Sen. Pat Toomey (R-Pa.) on Sunday decried a climate, health care and tax deal struck by Sen. Joe Manchin (D-W.Va.) and Senate Majority Leader Charles Schumer (D-N.Y.), saying he was “really surprised” that Manchin agreed to the bill.

“I like Joe Manchin very much, he and I’ve become friends over the years that we’ve served together in the Senate,” Toomey told CNN “State of the Union” co-anchor Jake Tapper.

“But it really looks to me like Joe Manchin has been taken to the cleaners,” Toomey said.

The bill funds an array of climate provisions, allocates $300 billion to reduce the deficit and extends expiring health care subsidies under the Affordable Care Act.

Toomey called the bill a “disaster” that would make inflation worse, in particular criticizing provisions establishing a 15 percent minimum corporate tax on companies with profits exceeding $1 billion.

He argued the provision would hurt manufacturing by making companies’ investments more expensive, saying it would reverse actions taken as part of Republicans’ 2017 tax cut package.

“We made this change, Jake, very consciously, predicting correctly as it turned out, that it would accelerate the investment in American manufacturing,” Toomey said. “The Democrats are going to blow that up.”

Toomey also said the bill would “do nothing” to combat climate change despite $369 billion to fund energy-focused climate programs over the next 10 years, arguing that climate issues remain in other countries even if the United States eliminated its carbon emissions.

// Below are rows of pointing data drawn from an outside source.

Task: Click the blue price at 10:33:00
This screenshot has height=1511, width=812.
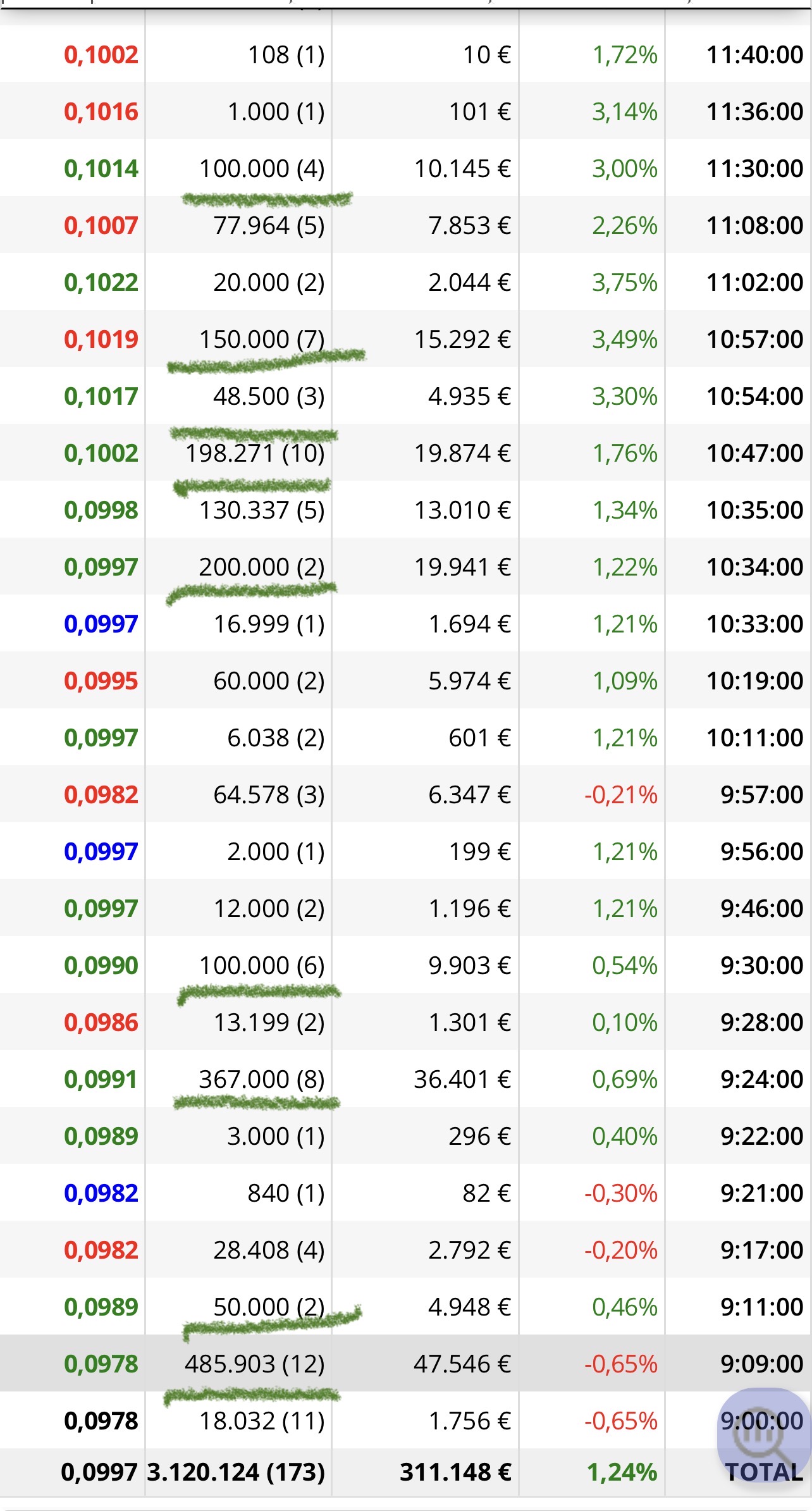Action: [101, 624]
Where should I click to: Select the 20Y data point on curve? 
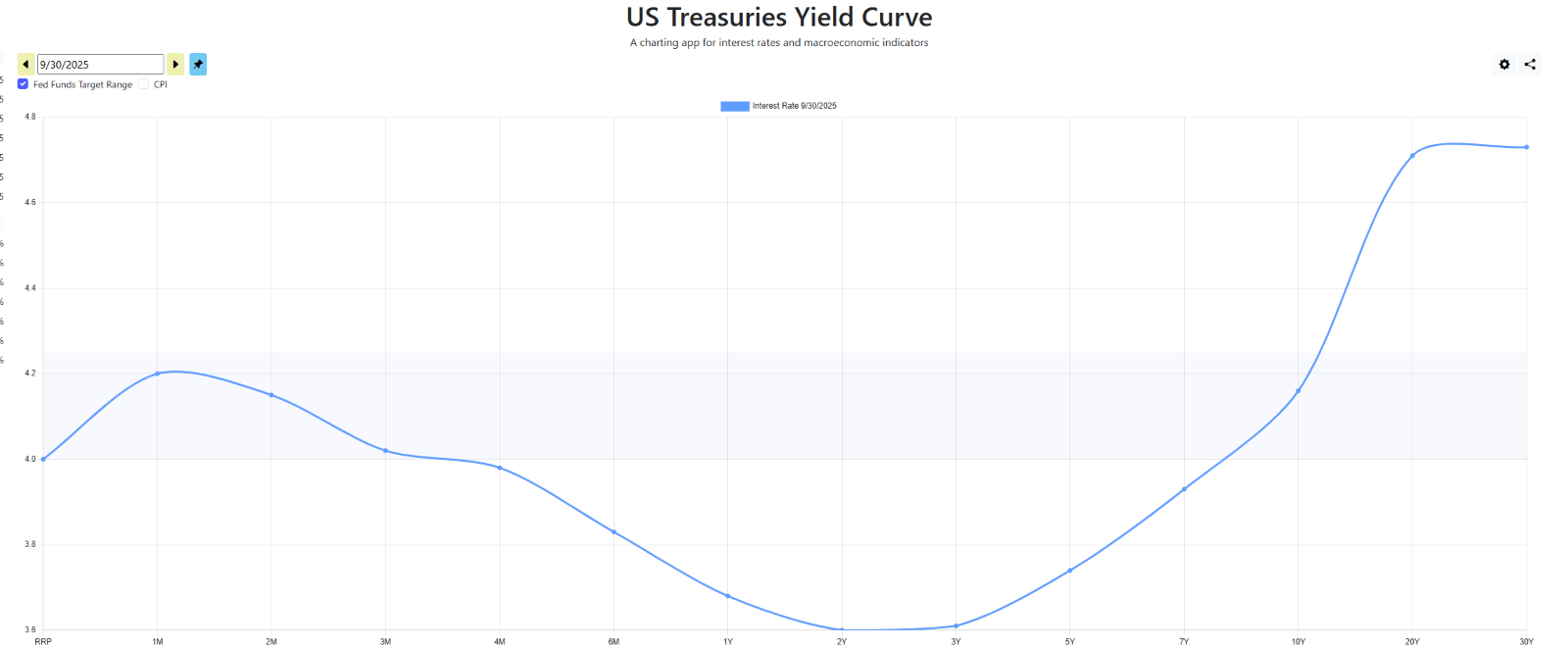tap(1412, 156)

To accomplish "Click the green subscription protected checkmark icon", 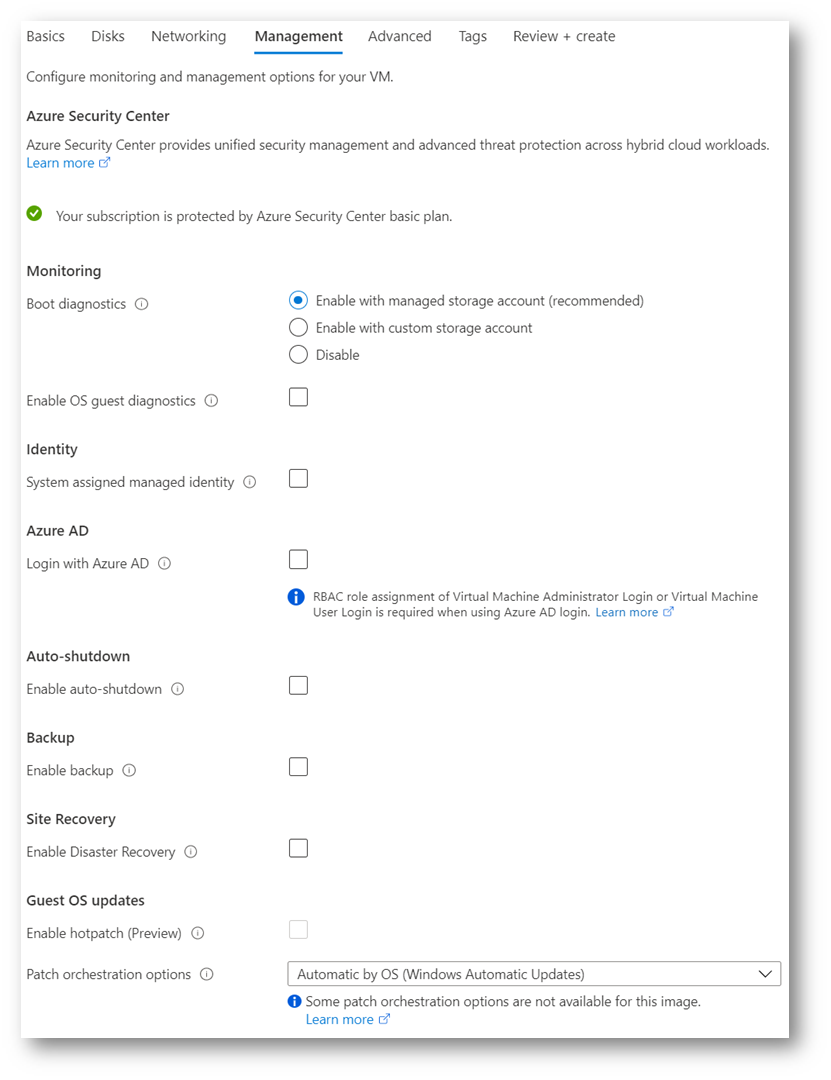I will click(33, 213).
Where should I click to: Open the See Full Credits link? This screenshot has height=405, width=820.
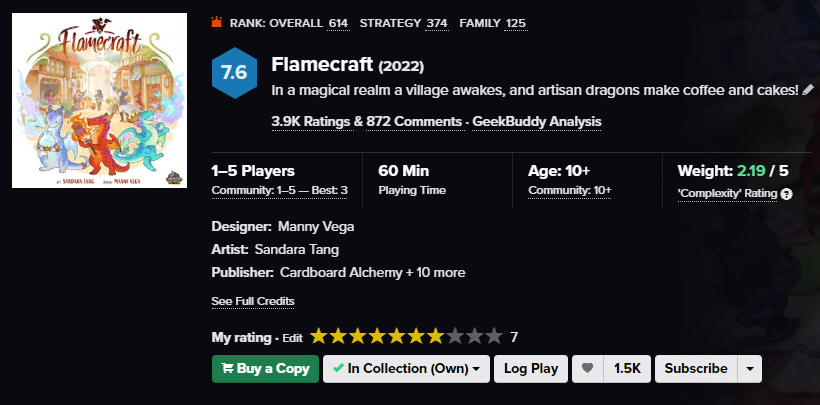click(253, 301)
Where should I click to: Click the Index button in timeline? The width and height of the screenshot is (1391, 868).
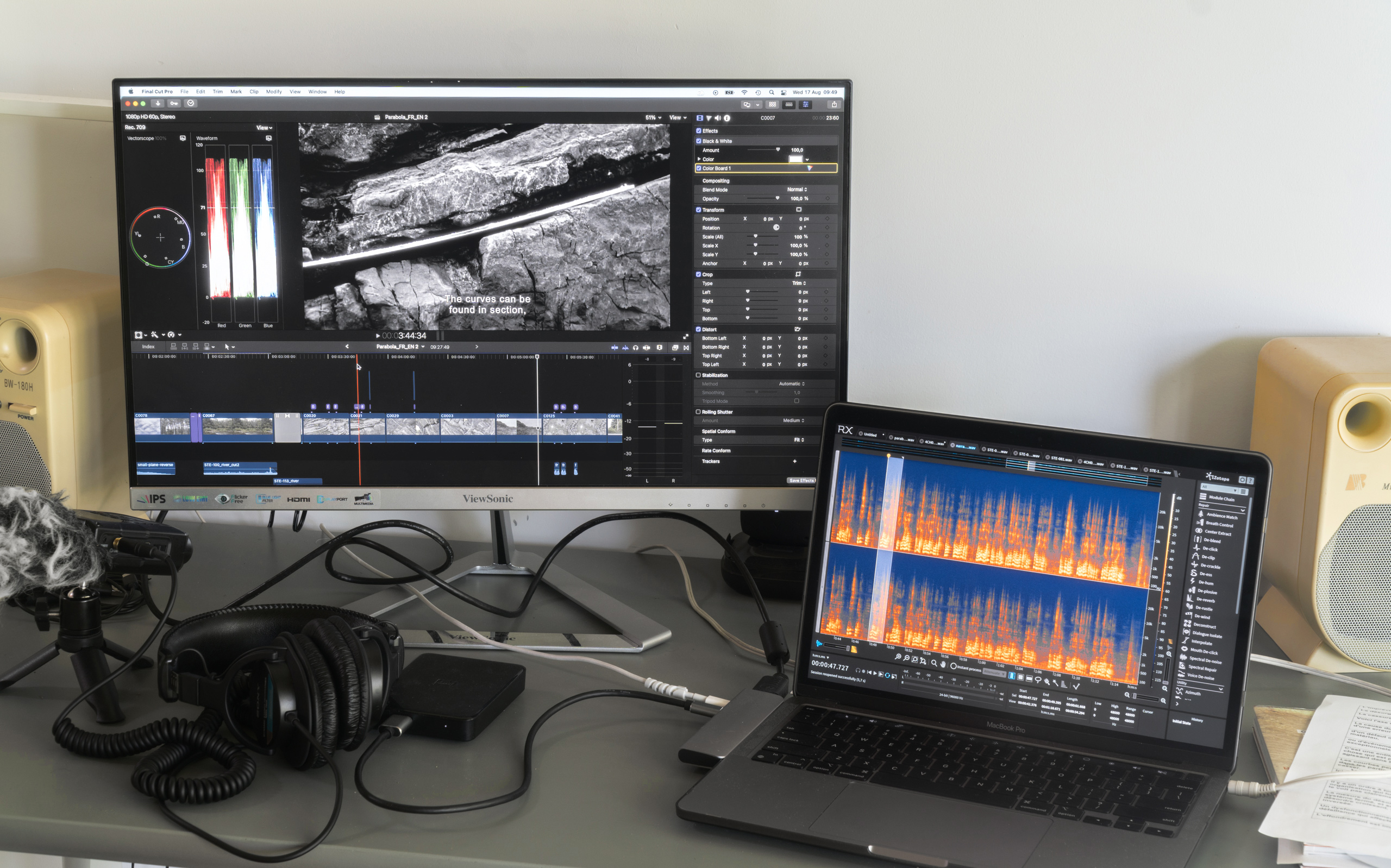point(148,347)
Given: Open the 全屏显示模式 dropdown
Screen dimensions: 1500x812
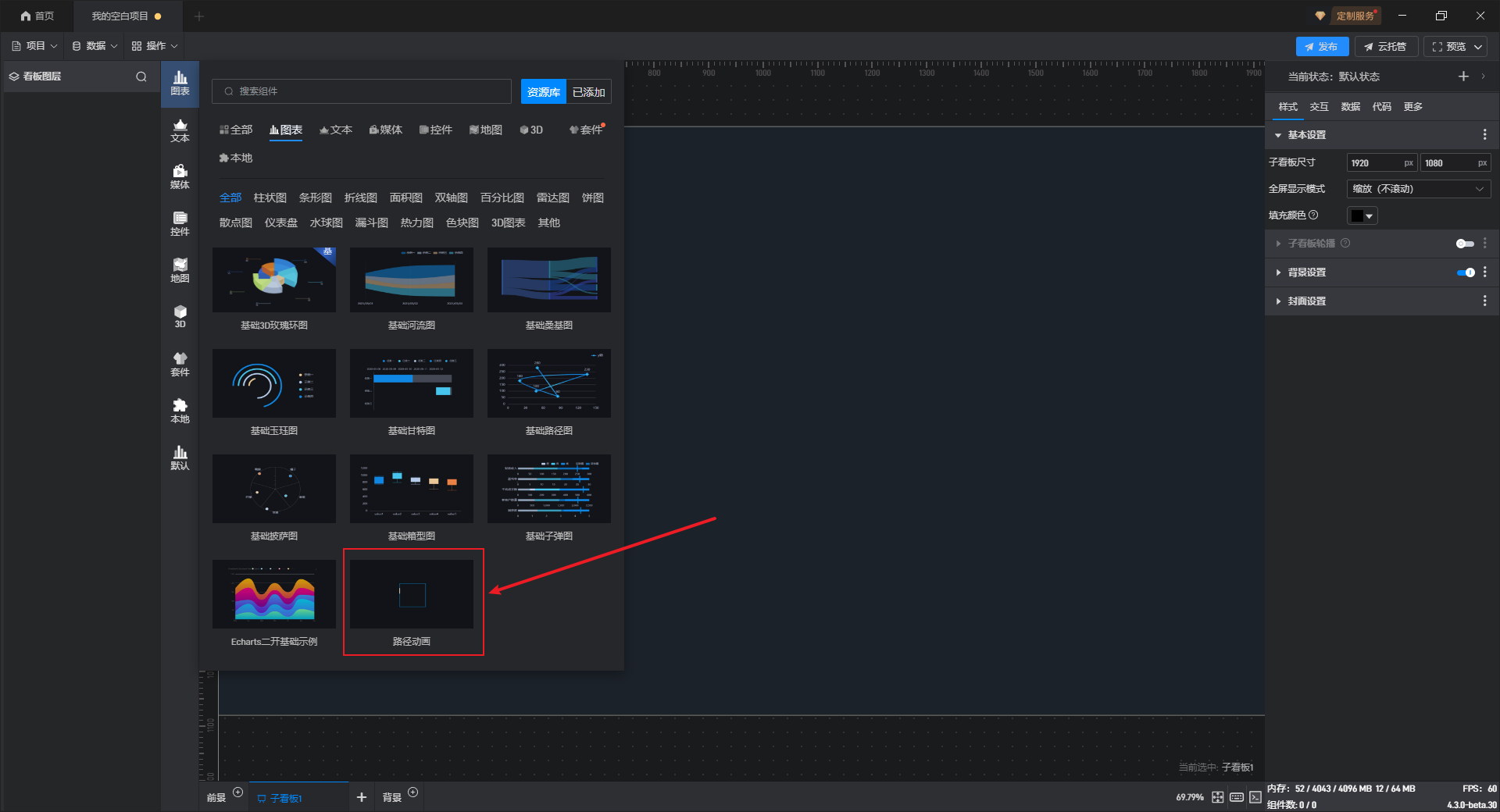Looking at the screenshot, I should (x=1418, y=189).
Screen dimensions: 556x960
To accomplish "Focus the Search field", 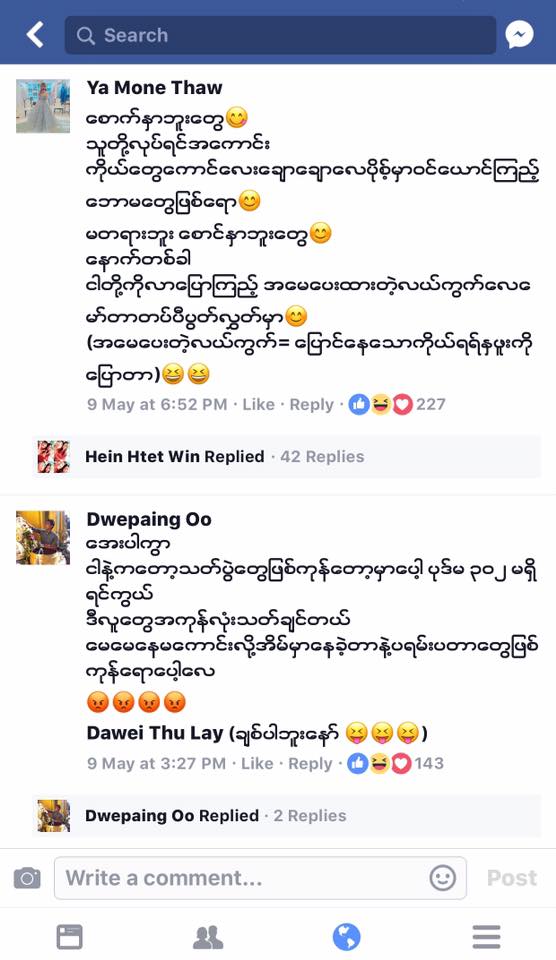I will click(280, 35).
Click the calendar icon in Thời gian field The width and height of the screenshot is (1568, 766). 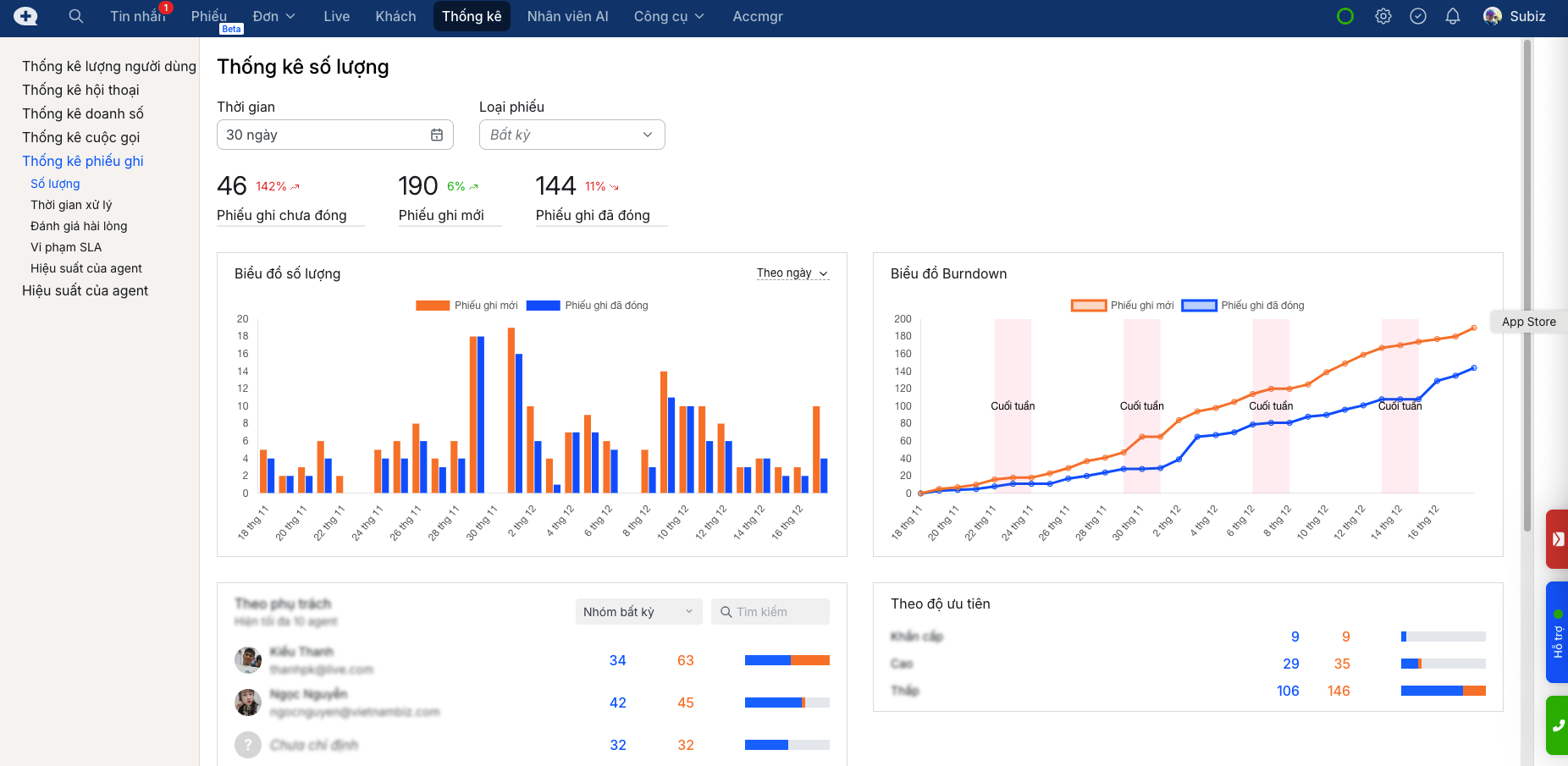pos(437,135)
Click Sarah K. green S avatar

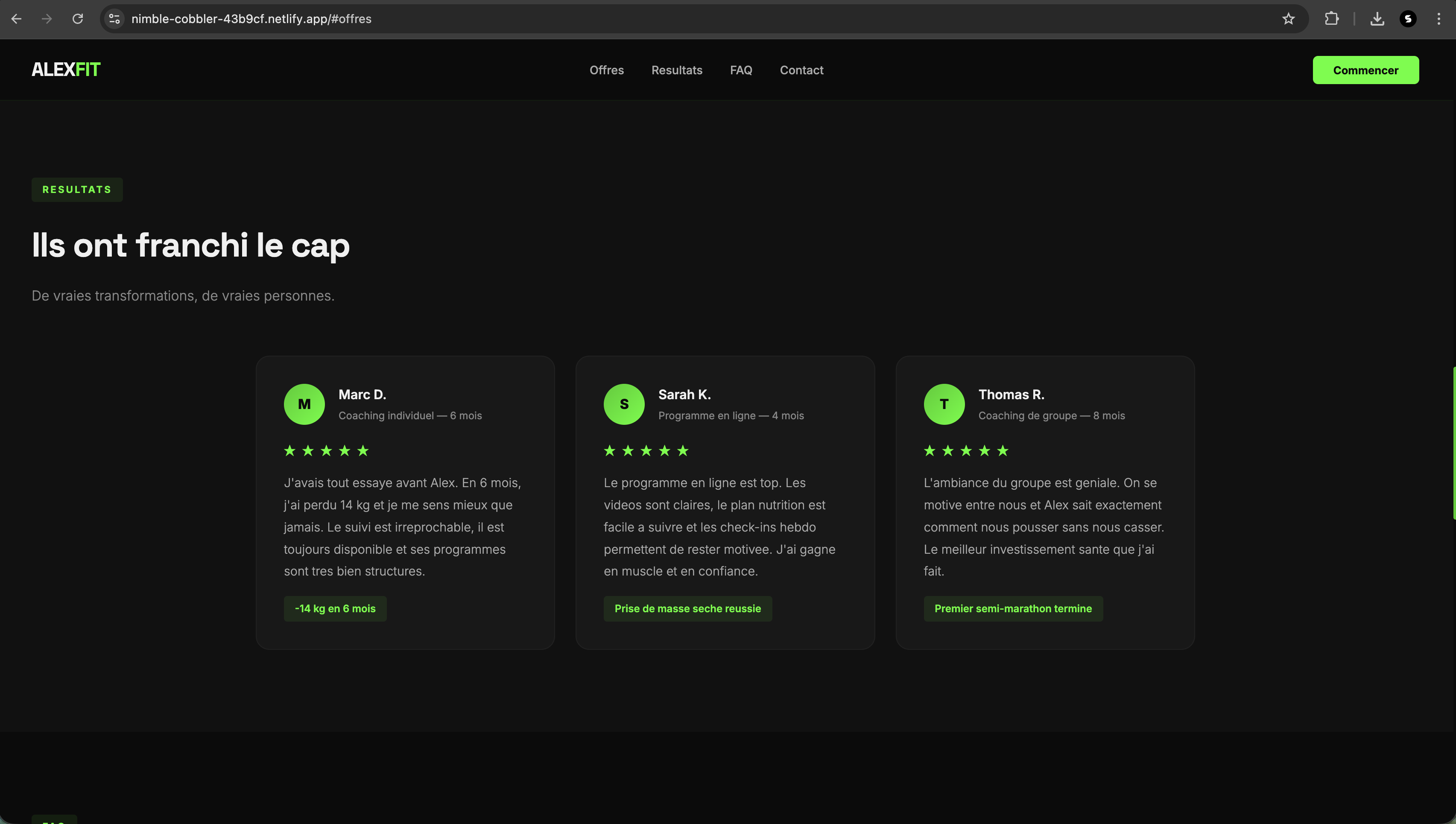[623, 404]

“What we need is a strong economy and the ability to find the innovation and the technology that will allow us on a massive commercial scale to take carbon dioxide out of the atmosphere,” Toomey said. “But these gestures, they may feel good, they’re not gonna accomplish it.”

Schumer and Manchin are aiming to pass the bill before the Senate departs for its upcoming August recess.

The package is a fraction of the spending Democrats hoped to pass in their multitrillion-dollar Build Back Better bill, which Manchin tanked late last year.

Democrats are arguing the bill would curb high inflation, dubbing the package the Inflation Reduction Act, after the Bureau of Labor Statistics reported that inflation hit 9.1 percent in June.